### EXCERPTED RECORDS

========================================================================

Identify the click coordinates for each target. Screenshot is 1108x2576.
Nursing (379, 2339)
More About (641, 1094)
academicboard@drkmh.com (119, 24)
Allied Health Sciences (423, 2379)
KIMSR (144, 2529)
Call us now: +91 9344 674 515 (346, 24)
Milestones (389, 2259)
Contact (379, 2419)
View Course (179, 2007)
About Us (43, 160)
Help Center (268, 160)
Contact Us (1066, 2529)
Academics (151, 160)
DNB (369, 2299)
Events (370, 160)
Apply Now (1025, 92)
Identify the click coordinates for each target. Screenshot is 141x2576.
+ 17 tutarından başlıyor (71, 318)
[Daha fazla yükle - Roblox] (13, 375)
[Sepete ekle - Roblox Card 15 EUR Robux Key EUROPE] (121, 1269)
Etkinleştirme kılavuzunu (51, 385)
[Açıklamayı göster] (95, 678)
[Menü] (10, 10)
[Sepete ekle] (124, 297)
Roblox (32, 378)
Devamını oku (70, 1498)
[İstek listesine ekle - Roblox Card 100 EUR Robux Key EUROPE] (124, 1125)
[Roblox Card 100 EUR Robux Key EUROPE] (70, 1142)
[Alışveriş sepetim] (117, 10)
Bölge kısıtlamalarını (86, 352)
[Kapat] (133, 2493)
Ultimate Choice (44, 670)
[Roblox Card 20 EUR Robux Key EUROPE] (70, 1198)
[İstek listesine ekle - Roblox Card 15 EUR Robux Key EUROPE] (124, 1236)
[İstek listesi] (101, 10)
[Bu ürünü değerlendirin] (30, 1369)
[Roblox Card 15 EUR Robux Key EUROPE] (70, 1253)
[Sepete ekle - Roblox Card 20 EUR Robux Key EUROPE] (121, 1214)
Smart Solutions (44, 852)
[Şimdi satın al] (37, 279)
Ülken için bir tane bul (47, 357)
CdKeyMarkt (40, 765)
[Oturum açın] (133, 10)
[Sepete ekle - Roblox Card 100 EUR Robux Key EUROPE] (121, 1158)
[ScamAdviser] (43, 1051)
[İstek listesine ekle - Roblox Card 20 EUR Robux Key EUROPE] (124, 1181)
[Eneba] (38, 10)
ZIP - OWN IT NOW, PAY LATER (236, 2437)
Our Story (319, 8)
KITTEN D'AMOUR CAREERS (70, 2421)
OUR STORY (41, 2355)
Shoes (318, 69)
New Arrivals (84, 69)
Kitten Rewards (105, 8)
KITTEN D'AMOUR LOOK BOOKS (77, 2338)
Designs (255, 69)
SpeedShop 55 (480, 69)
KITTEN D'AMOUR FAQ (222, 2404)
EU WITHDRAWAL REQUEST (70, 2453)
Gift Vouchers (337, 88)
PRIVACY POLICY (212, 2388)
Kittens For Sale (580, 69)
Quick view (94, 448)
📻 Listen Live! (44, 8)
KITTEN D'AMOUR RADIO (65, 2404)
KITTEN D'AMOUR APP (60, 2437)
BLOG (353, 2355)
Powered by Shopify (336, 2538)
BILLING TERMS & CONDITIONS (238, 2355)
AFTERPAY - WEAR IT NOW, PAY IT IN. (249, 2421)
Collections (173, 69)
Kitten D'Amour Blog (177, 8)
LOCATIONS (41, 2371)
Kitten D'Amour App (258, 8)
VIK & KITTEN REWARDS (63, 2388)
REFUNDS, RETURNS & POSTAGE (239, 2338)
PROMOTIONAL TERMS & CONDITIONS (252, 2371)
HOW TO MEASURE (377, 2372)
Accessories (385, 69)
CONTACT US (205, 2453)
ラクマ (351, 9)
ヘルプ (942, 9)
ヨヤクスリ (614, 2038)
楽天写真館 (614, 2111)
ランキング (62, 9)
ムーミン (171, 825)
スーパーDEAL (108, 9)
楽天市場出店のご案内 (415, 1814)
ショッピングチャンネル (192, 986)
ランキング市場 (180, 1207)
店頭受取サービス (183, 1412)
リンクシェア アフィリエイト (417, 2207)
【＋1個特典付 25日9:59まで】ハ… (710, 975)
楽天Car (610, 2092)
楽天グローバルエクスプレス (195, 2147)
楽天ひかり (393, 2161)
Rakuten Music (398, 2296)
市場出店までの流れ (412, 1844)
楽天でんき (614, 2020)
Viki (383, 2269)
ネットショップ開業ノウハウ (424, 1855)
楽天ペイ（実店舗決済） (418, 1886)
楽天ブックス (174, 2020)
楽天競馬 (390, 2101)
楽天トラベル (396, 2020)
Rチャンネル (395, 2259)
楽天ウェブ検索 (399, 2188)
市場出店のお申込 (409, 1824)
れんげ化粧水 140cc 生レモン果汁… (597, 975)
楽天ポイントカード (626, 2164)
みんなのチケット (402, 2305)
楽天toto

========================================================================

### WHAT TO WORK ON
Keeping every line exactly as it is, retype the listing.

### YOUR SOLUTION
Identify the click coordinates for each target. Screenshot is 1108x2576.
Nursing (379, 2339)
More About (641, 1094)
academicboard@drkmh.com (119, 24)
Allied Health Sciences (423, 2379)
KIMSR (144, 2529)
Call us now: +91 9344 674 515 (346, 24)
Milestones (389, 2259)
Contact (379, 2419)
View Course (179, 2007)
About Us (43, 160)
Help Center (268, 160)
Contact Us (1066, 2529)
Academics (151, 160)
DNB (369, 2299)
Events (370, 160)
Apply Now (1025, 92)
Identify the click coordinates for each target. Screenshot is 141x2576.
+ 17 tutarından başlıyor (71, 318)
[Daha fazla yükle - Roblox] (13, 375)
[Sepete ekle - Roblox Card 15 EUR Robux Key EUROPE] (121, 1269)
Etkinleştirme kılavuzunu (51, 385)
[Açıklamayı göster] (95, 678)
[Menü] (10, 10)
[Sepete ekle] (124, 297)
Roblox (32, 378)
Devamını oku (70, 1498)
[İstek listesine ekle - Roblox Card 100 EUR Robux Key EUROPE] (124, 1125)
[Roblox Card 100 EUR Robux Key EUROPE] (70, 1142)
[Alışveriş sepetim] (117, 10)
Bölge kısıtlamalarını (86, 352)
[Kapat] (133, 2493)
Ultimate Choice (44, 670)
[Roblox Card 20 EUR Robux Key EUROPE] (70, 1198)
[İstek listesine ekle - Roblox Card 15 EUR Robux Key EUROPE] (124, 1236)
[İstek listesi] (101, 10)
[Bu ürünü değerlendirin] (30, 1369)
[Roblox Card 15 EUR Robux Key EUROPE] (70, 1253)
[Sepete ekle - Roblox Card 20 EUR Robux Key EUROPE] (121, 1214)
Smart Solutions (44, 852)
[Şimdi satın al] (37, 279)
Ülken için bir tane bul (47, 357)
CdKeyMarkt (40, 765)
[Oturum açın] (133, 10)
[Sepete ekle - Roblox Card 100 EUR Robux Key EUROPE] (121, 1158)
[ScamAdviser] (43, 1051)
[İstek listesine ekle - Roblox Card 20 EUR Robux Key EUROPE] (124, 1181)
[Eneba] (38, 10)
ZIP - OWN IT NOW, PAY LATER (236, 2437)
Our Story (319, 8)
KITTEN D'AMOUR CAREERS (70, 2421)
OUR STORY (41, 2355)
Shoes (318, 69)
New Arrivals (84, 69)
Kitten Rewards (105, 8)
KITTEN D'AMOUR LOOK BOOKS (77, 2338)
Designs (255, 69)
SpeedShop 55 (480, 69)
KITTEN D'AMOUR FAQ (222, 2404)
EU WITHDRAWAL REQUEST (70, 2453)
Gift Vouchers (337, 88)
PRIVACY POLICY (212, 2388)
Kittens For Sale (580, 69)
Quick view (94, 448)
📻 Listen Live! (44, 8)
KITTEN D'AMOUR RADIO (65, 2404)
KITTEN D'AMOUR APP (60, 2437)
BLOG (353, 2355)
Powered by Shopify (336, 2538)
BILLING TERMS & CONDITIONS (238, 2355)
AFTERPAY - WEAR IT NOW, PAY IT IN. (249, 2421)
Collections (173, 69)
Kitten D'Amour Blog (177, 8)
LOCATIONS (41, 2371)
Kitten D'Amour App (258, 8)
VIK & KITTEN REWARDS (63, 2388)
REFUNDS, RETURNS & POSTAGE (239, 2338)
PROMOTIONAL TERMS & CONDITIONS (252, 2371)
HOW TO MEASURE (377, 2372)
Accessories (385, 69)
CONTACT US (205, 2453)
ラクマ (351, 9)
ヘルプ (942, 9)
ヨヤクスリ (614, 2038)
楽天写真館 (614, 2111)
ランキング (62, 9)
ムーミン (171, 825)
スーパーDEAL (108, 9)
楽天市場出店のご案内 (415, 1814)
ショッピングチャンネル (192, 986)
ランキング市場 (180, 1207)
店頭受取サービス (183, 1412)
リンクシェア アフィリエイト (417, 2207)
【＋1個特典付 25日9:59まで】ハ… (710, 975)
楽天Car (610, 2092)
楽天グローバルエクスプレス (195, 2147)
楽天ひかり (393, 2161)
Rakuten Music (398, 2296)
市場出店までの流れ (412, 1844)
楽天でんき (614, 2020)
Viki (383, 2269)
ネットショップ開業ノウハウ (424, 1855)
楽天ペイ（実店舗決済） (418, 1886)
楽天ブックス (174, 2020)
楽天競馬 (390, 2101)
楽天トラベル (396, 2020)
Rチャンネル (395, 2259)
楽天ウェブ検索 (399, 2188)
市場出店のお申込 (409, 1824)
れんげ化粧水 140cc 生レモン果汁… (597, 975)
楽天ポイントカード (626, 2164)
みんなのチケット (402, 2305)
楽天toto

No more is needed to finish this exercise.